For a given input string and a given pattern K, I want to extract every occurrence of K (or some part of it (using groups)) from the string and check that the entire string matches K* (as in it consists of 0 or more K's with no other characters).

But I would like to do this in a single pass using regular expressions. More specifically, I'm currently finding the pattern using Matcher.find, but this is not strictly required.

How would I do this?

I already found a solution (and posted an answer), but would like to know if there is specific regex or Matcher functionality that addresses / can address this issue, or simply if there are better / different ways of doing it. But, even if not, I still think it's an interesting question.


Pattern: <[0-9]> (a single digit in <>)

Valid input: <1><2><3>

Invalid inputs:

Oh look, a flying monkey!

Code to do it in 2 passes with matches:

boolean products(String products)
    String regex = "(<[0-9]>)";
    Pattern pAll = Pattern.compile(regex + "*");

    if (!pAll.matcher(products).matches())
        return false;

    Pattern p = Pattern.compile(regex);
    Matcher matcher = p.matcher(products);

    while (matcher.find())

- **MATERIAL**
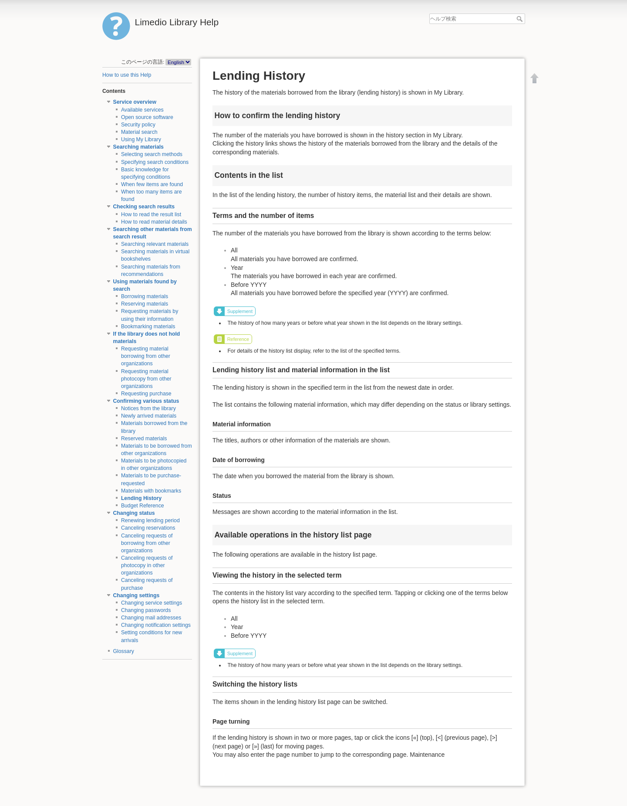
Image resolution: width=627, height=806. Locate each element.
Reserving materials (144, 304)
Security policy (138, 125)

- **TO-DO LIST**
(a) According to the regex question, which method is currently used to find the pattern?
(b) Reproduce the regex question from "Code to do it" to "if (!pAll.matcher(products).matches())".

- **THE RESPONSES**
(a) Matcher.find

(b)
Code to do it in 2 passes with matches:

boolean products(String products)
    String regex = "(<[0-9]>)";
    Pattern pAll = Pattern.compile(regex + "*");

    if (!pAll.matcher(products).matches())